Keduanya kompak menunjukkan papan yang diletakkan di atas tungku yang baru saja digunakan untuk memanasi kunir agar lebih kering.
Baca juga: 5 Teknik Meracik Jamu, dari Memilih Bahan hingga Cara Minumnya
Kunir atau jahe yang sudah berkurang kadar getahnya lalu diparut, dan diperas. Nantinya ditambah asam jawa dan gula batu, serta gula jawa untuk pembuatan kunir asem.
"Kalau tidak berkurang getahnya kurang segar rasanya," ucap Parjiyem.
Setiap pukul 03.00 WIB, keduanya mulai membuat jamu tradisional dan dikemas dengan botol kecil yang dijual di penjual atau pemesan dijual Rp 6.000. Selain itu, keduanya juga membuat minuman dari buah yang dipanen dari sekitar rumahnya.
"Juga membuat jus buah dari panenan sekitar ada jambu, nanas. Tetapi kalau musim," kata Dwijo salah satu anak Parjiyem.
Potensi yang lain, pengolahan sampah yang dilakukan oleh kompak atau komunitas pengelolaan sampah Kalimundu. Sampah-sampah yang sulit terurai seperti bungkus detergen hingga bungkus kopi diubah menjadi gaun yang indah.

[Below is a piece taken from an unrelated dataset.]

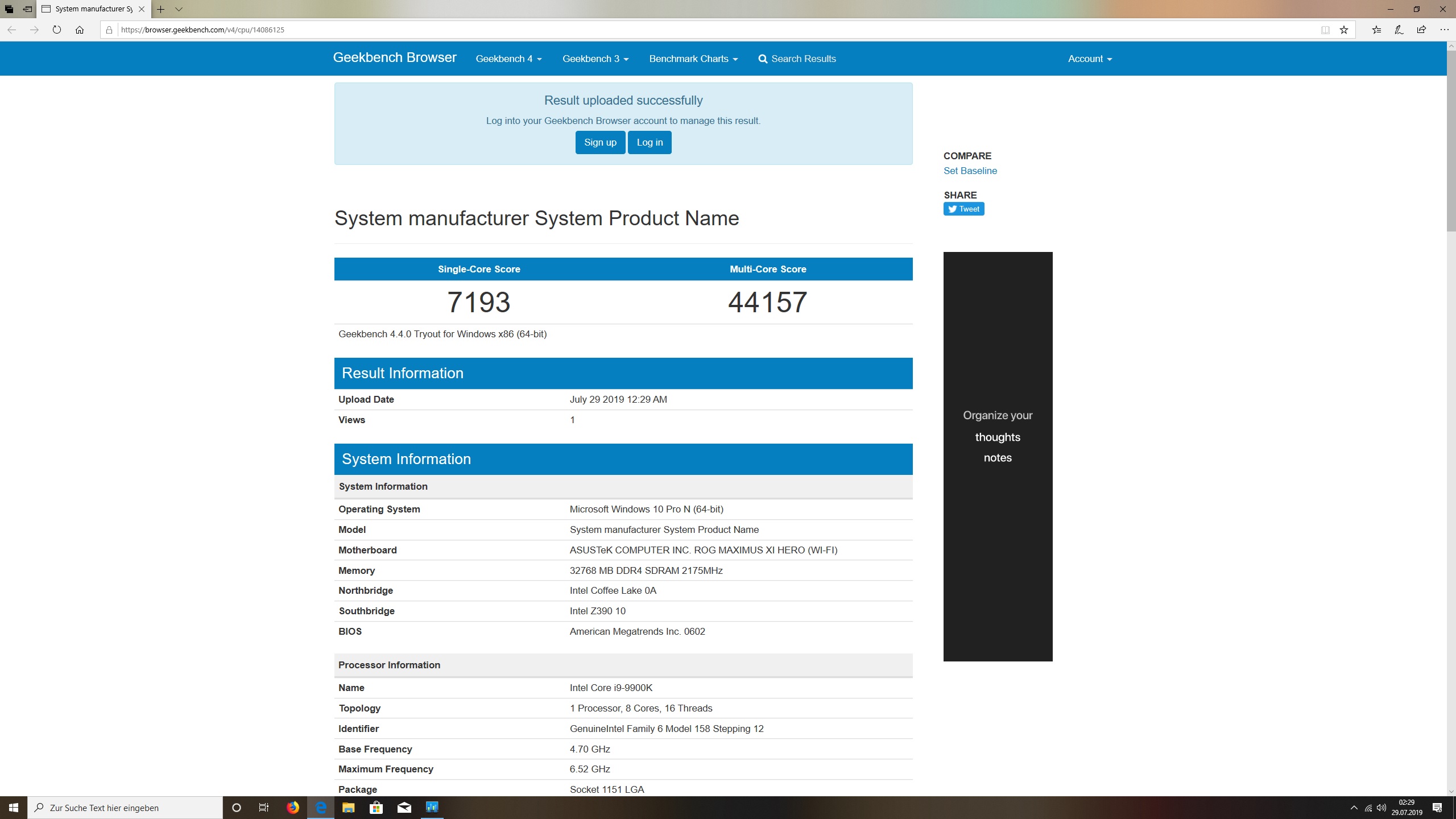Expand the Geekbench 4 dropdown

Dukuh Kalimundu, Srihadi Joko Padmono mengatakan, pengolahan sampah mandiri sebenarnya sudah dilakukan sejak tahun 2017 lalu.

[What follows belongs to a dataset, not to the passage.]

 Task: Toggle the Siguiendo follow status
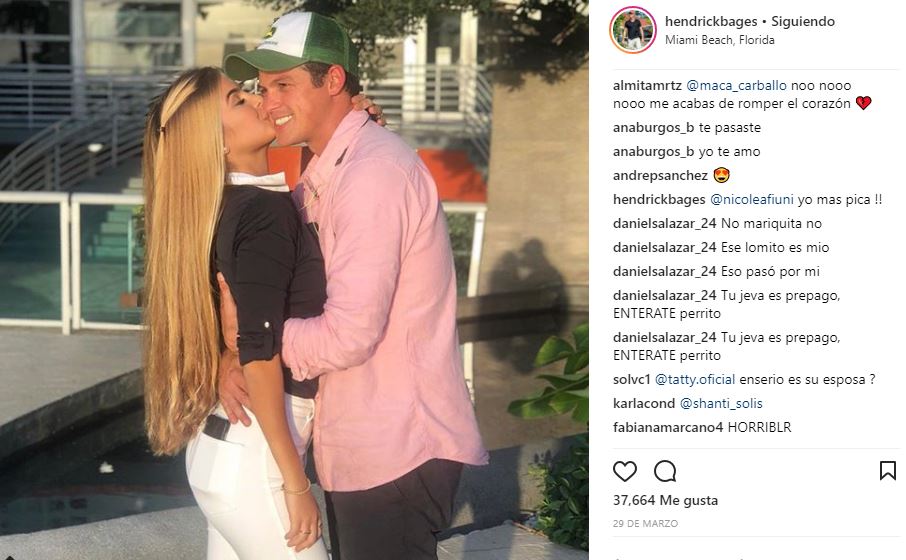point(803,21)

Namun seiring pasang surutnya pengelolaan melalui sedekah sampah, akhirnya berdiri bank sampah dan kompak dua tahun lalu. 90 persen sampah warga Kalimundu diolah di bank sampah ini.

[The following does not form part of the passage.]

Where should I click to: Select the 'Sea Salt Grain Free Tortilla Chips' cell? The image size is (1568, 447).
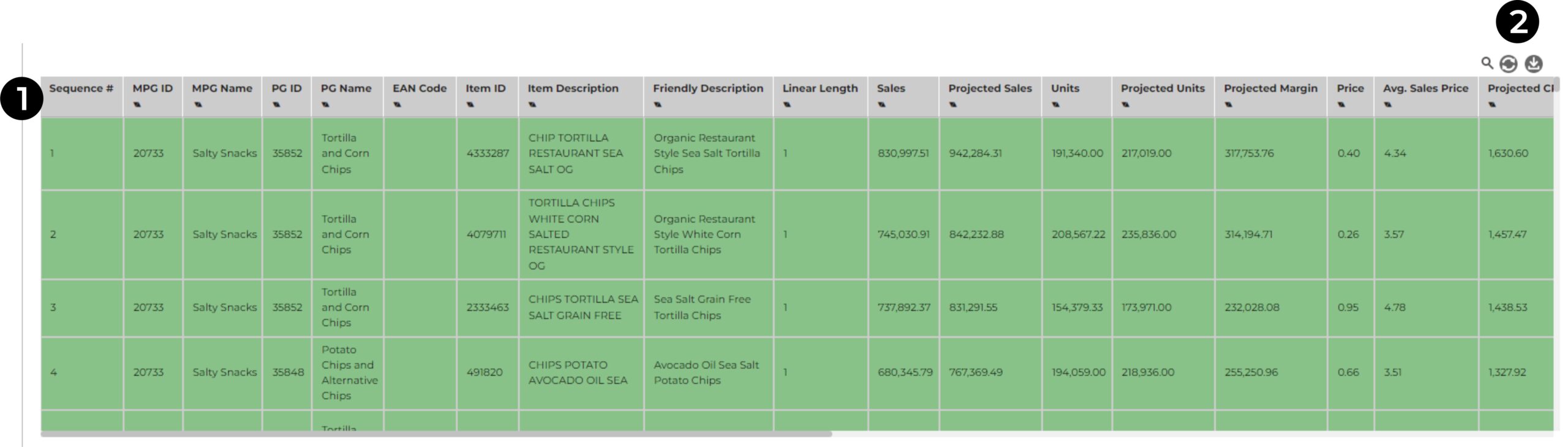701,307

Bungkus detergen, kopi, dan sejenisnya diubah menjadi barang bernilai seperti gaun. Desain gaun dan karya dari internet dan dikembangkan ulang oleh ibu-ibu.
Baca juga: Bey Minta Hunian Baru di Jabar Miliki Sistem Pengolahan Sampah Mandiri
"Alhamdulilah karya kita banyak yang dapat juara," kata Srihadi.
"Setiap bulan kita kumpulkan sampai tiga kali, kalau tidak bisa diolah atau reduksi kita ke pengepul, kalau kita pakai," ucap dia.
Srihadi mengatakan, punya formula unik untuk mengajak masyarakat mengumpulkan sampah. Dirinya mengajak untuk pentas hasil karya, seperti karnaval.
Dengan iming-iming hasil karyanya ditampilkan, ibu-ibu semangat mengumpulkan dan mengolah sampah.
"Dari situ (diajak show) animonya luar biasa," ucap dia.
Hasil karya kompak sudah pernah dipakai Bupati Bantul hingga dibawa keluar pulau. Srihadi antusias menunjukkan video hasil karyanya saat pentas di Propinsi DIY beberapa waktu lalu.
"Sampai Kalimantan juga lho," kata dia.
Kalurahan Gadingharjo di sebelah selatan memiliki lahan pertanian pasir. Bekas gumuk ini, kini disulap menjadi lahan produktif oleh masyarakat Bantul sisi selatan di Padukuhan Karanganyar.
Padi hingga palawija membuat kawasan pasir ini menjadi hijau di sepanjang mata memandang. Terlihat caping yang melekat di kepala para petani bergerak di sela tumbuhan menahan rintik hujan membasahi wajah mereka pada Senin sore.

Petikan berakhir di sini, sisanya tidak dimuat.